Наш ожесточенный посетитель ушел, приговаривая: «Сидите и не рыпайтесь. С вами только так и надо!» А мы еще долгие часы оставались в некоем оцепенении. Никогда раньше я не слышал ничего подобного от чеченца. Я лежал на противно скрипучей кровати и думал: ведь он не один в Чечне ходит с такими мыслями. Плохой же я журналист, если не замечал этого раньше. Бывало, конечно, во время командировок, что кто-то из толпы выкрикивал оскорбления, но быстро и незаметно смолкал под давлением большинства. Слава богу, люди все-таки в большинстве своем забывают плохое, избавляются от него, освобождаются, чтобы жить дальше. Трудное это дело – ходить по жизни с тяжелой ношей ненависти и злобы, очень много человеческой энергии они пожирают. Мне кажется, такие люди долго не живут, иссыхают изнутри и тают раньше времени.

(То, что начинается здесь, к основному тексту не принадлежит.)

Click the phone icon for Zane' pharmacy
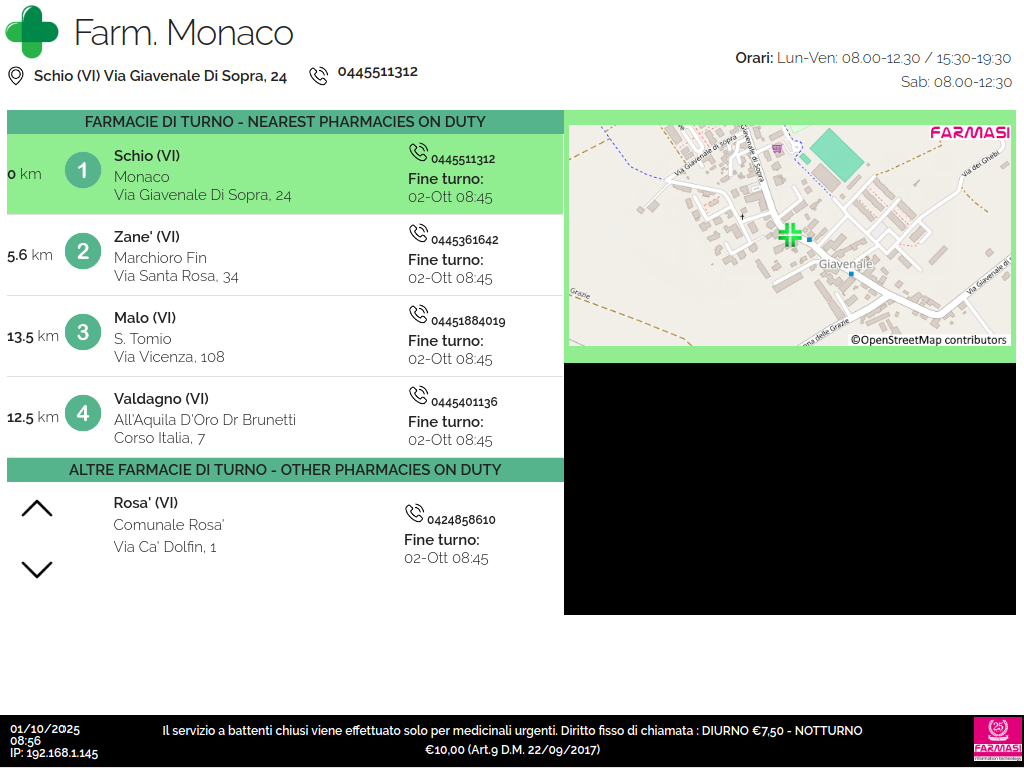(x=418, y=234)
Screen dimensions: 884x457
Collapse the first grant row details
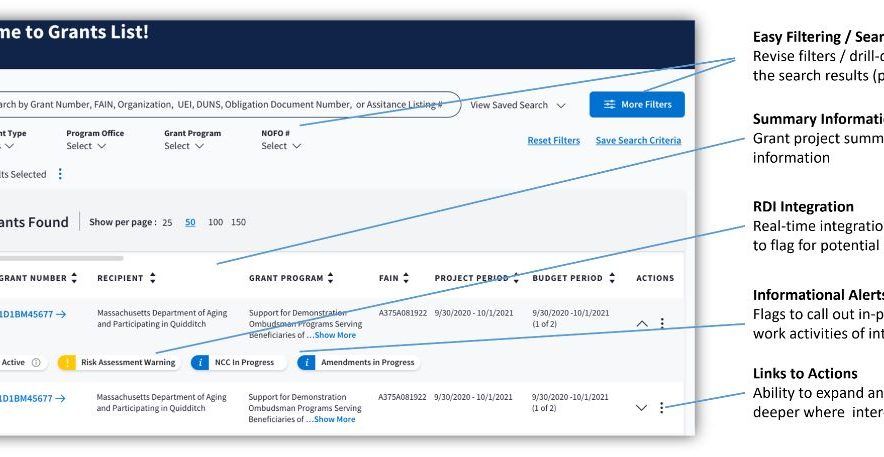[642, 323]
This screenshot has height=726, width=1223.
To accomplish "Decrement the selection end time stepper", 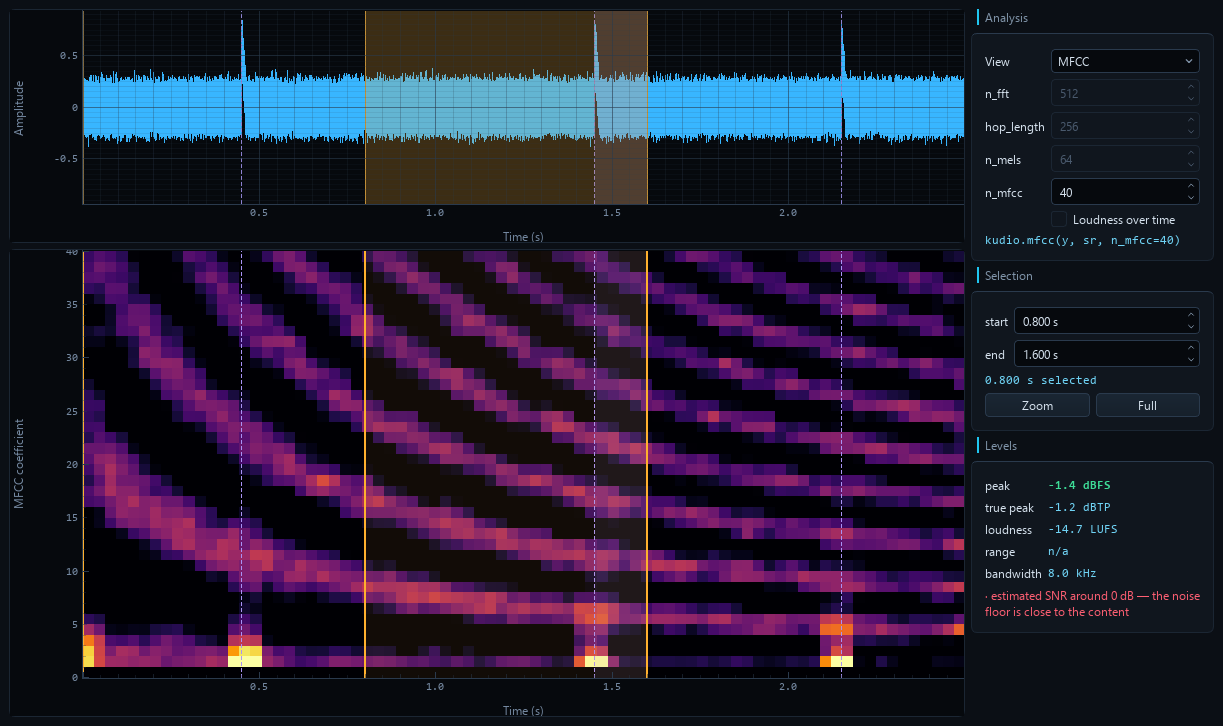I will click(1190, 360).
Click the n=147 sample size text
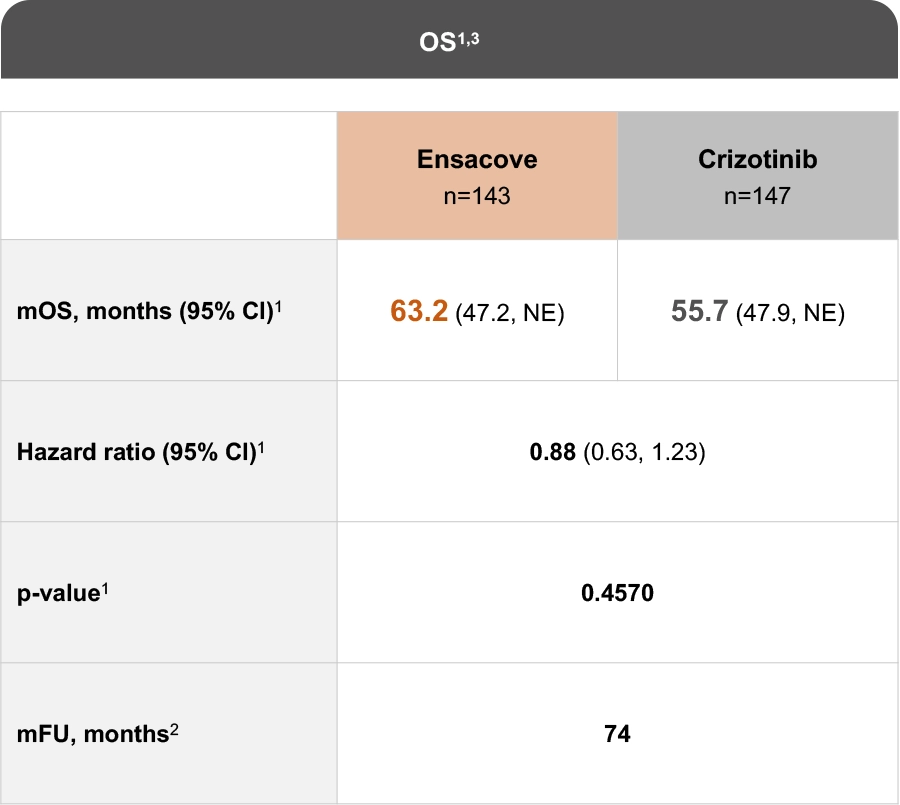Image resolution: width=900 pixels, height=805 pixels. 757,196
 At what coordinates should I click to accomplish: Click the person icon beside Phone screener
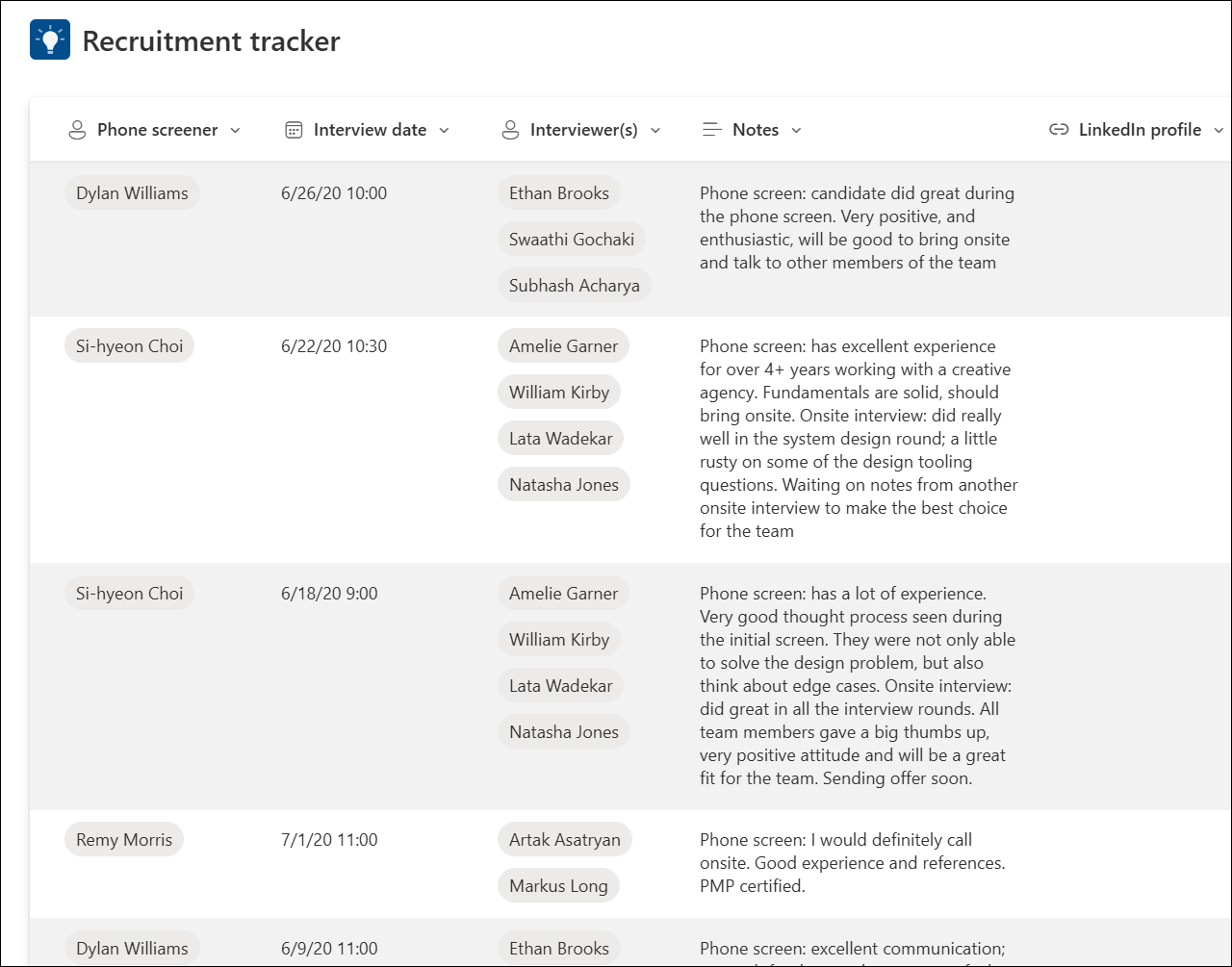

Однако нам надо было думать о собственной участи. И я снова «впряг» Влада в работу по обдумыванию побега. Поскольку я плохо видел без очков, то все время просил его приглядываться к деталям окружающей обстановки и обо всем рассказывать мне. Сильно прищурившись, я что-то видел, но всех подробностей разглядеть не удавалось. Особенно меня интересовал путь через окошко в туалете: я понимал, что лучшего способа не найти. И вот мы решились. На сей раз и Влад был готов, ведь теперь попытка освободиться не требовала от нас причинять кому-либо вред или убивать, надо было просто взять и убежать – таков был план. Мы более или менее определенно представляли себе район, где нас удерживали: знали, что это достаточно плотно заселенная одноэтажная окраина Грозного, утопающая в зелени, что было нам очень на руку. В отличие от предыдущего места, где мы сидели замурованные в четырех стенах, здесь окна не были заколочены, а входная дверь за смежной комнатой охранников целыми днями оставалась открытой нараспашку и у нас была возможность изучить окружающую обстановку. Однако только мы стали выбирать наиболее удачное время для побега, когда охрана дремлет, а кругом полная тишина, обнаружилась неприятная подробность. Как-то раз Влад пошел якобы справить нужду и вернулся с вопросом, знаю ли я, кого он заметил во дворе дома, куда выходит окошечко в туалете. Оказалось, по двору то ли с автоматом, то ли с винтовкой в руке расхаживал тот самый озлобленный «гость».
Вот это был облом! Наши новые хозяева обставили нас со всех сторон, подтянув к круговой обороне и охране и своих соседей. По всей видимости, в этом квартале жили земляки – община выходцев из Бамута, представители одного тейпа, скоординировавшиеся, чтобы сорвать за нас большой куш. «Перехватчики» организовали бригаду из жителей округи еще и потому, что побаивались, как бы наши первые хозяева, прознав, кто у них перехватил «товар», не захотели силой вернуть нас обратно. Так или иначе, помышлять о побеге оказалось слишком рискованно. Мы пали духом и смолкли на долгие, невообразимо растянувшиеся дни и ночи. Ходили из одной комнаты в другую, валялись на кроватях, теребили свои обросшие физиономии и длинными ногтями вылавливали из волос грязь, ковырялись в подмышках, бездумно смотрели на тупые развлечения скучающей охраны и вроде перестали даже чего-то ждать.
В одну из таких ночей нам завязали глаза и повели на выход. Посадили в машину, велели не дергаться и молчать. Я поймал себя на мысли, что не испытываю никакого волнения. Ноль эмоций. Все равно, куда везут, зачем…
У каждого журналиста, работавшего в Чечне, был свой более или менее постоянный водитель. Он же зачастую выступал как проводник по постоянно менявшимся маршрутам войны и в большинстве случаев гостеприимно предоставлял нашему брату свой дом для ночлега. Был такой водитель и у меня. Его звали Лёма, лет под сорок, немногословный и опытный, в прошлом профессиональный водитель грузовика на какой-то городской автобазе. Мы познакомились с ним у площади перед Домам печати, у «трех дураков», как называли памятник трем революционерам, боровшимся за советскую власть в Чечено-Ингушетии.